Вот финиш гонок с преследованием, так они выигрывают все соревнования. Когда можно все и всех убить — упрощаются любые состязания. Это они меня пугают. Ведь можно было убить нас с «моськой» вместе. Просто пока еще не время.
Бандит ударил «моську» дважды — спереди, потом развернулся и врезал сзади. Кузов выгнулся и расплющился. Переломился и вылез наружу подрамник, сели боковые стойки. Багажник уполз в кабину. Рулевая колонка воткнулась в потолок. Квадратики рассыпавшегося лобового стекла плавали льдинками в коричнево-черной луже масла, вытекающего из расколовшегося картера. Ржавые потеки воды из порванного пополам радиатора. Двигатель на асфальте. И задранное вверх правое колесо.

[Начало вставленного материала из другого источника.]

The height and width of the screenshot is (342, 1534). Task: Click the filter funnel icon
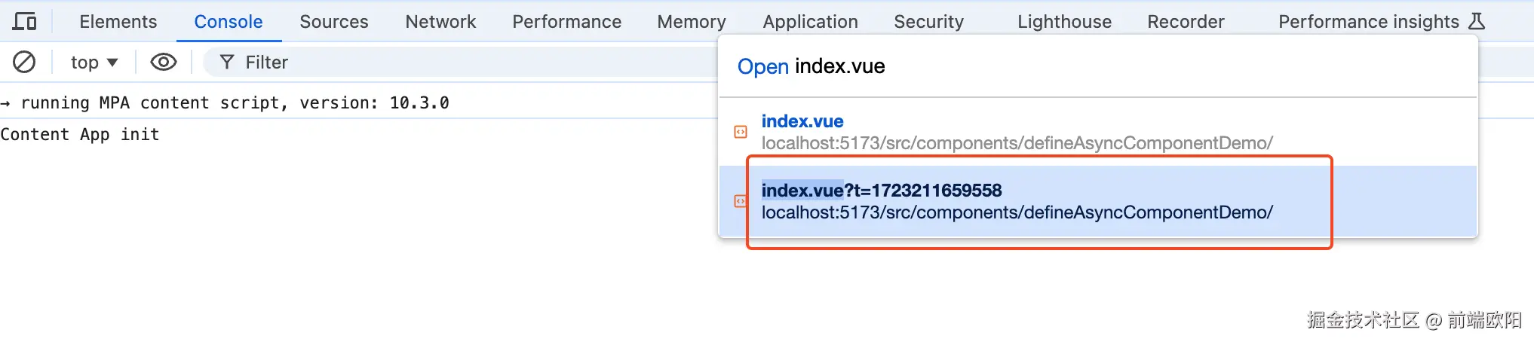click(226, 62)
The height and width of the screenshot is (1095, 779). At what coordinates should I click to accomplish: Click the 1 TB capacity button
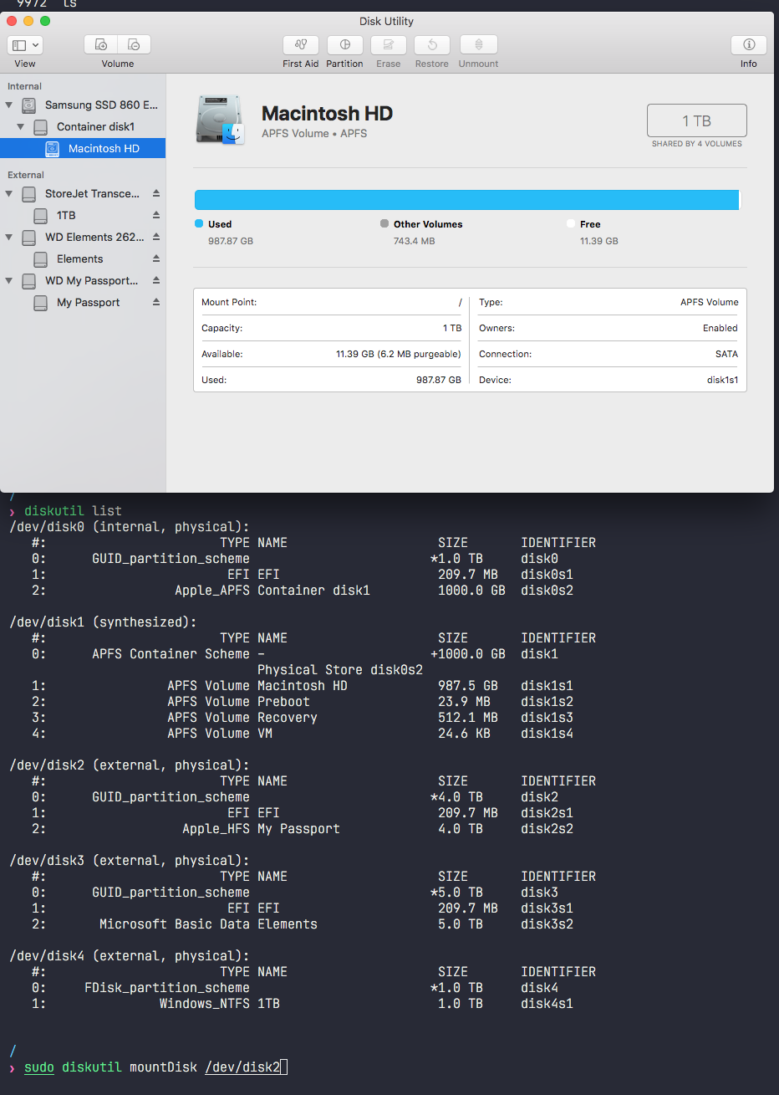[696, 120]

На смятой в стиральную доску крыше с тихим треском лопалась и отслаивалась краска. Задняя дверца была распахнута. Я влез в кабину, сжался в уголке и погрузился в какое-то странное состояние — не то оцепенение, не то обморок, не то немая истерика. Я слушал, как над моей головой потрескивает отлетающая краска, будто лопались стручки, и вяло думал о том, как кусками разваливается моя жизнь. Я думал о том, что никакая машина не заменит мне больше «моську» — и не потому даже, что у меня никогда не будет денег на покупку другой машины. «Моська» был важной частью моей жизни. И особенно жизни с Улой. Не верится, что моя жизнь когда-то вмещала столько счастья. Ах, какое это счастье — неведение! Как должны быть счастливы люди с иммунитетом к неизлечимому недугу — обеспокоенности правдой! Боже, какой это высокий и страшный недуг, не признающий благополучных исходов!
Вокруг убитого растерзанного «моськи» собирались ранние прохожие, сочувствовали, вздыхали, удивлялись, шутили, кто-то злорадствовал, советовали мне собрать валяющиеся вокруг детали — что-то продать можно, спрашивали — не поранило ли меня, а маленькая старуха с лошадиным лицом, похожая на пони, сказала, что я, наверняка, пьяный — иначе незачем сидеть мне в порушенной машине.
Не объяснить им, что я не ранен, не пьян, не сокрушен в потере последнего своего имущества. Разве можно объяснить прохожим, что такое скорбь о маленьком верном «моське»? Товарища убили.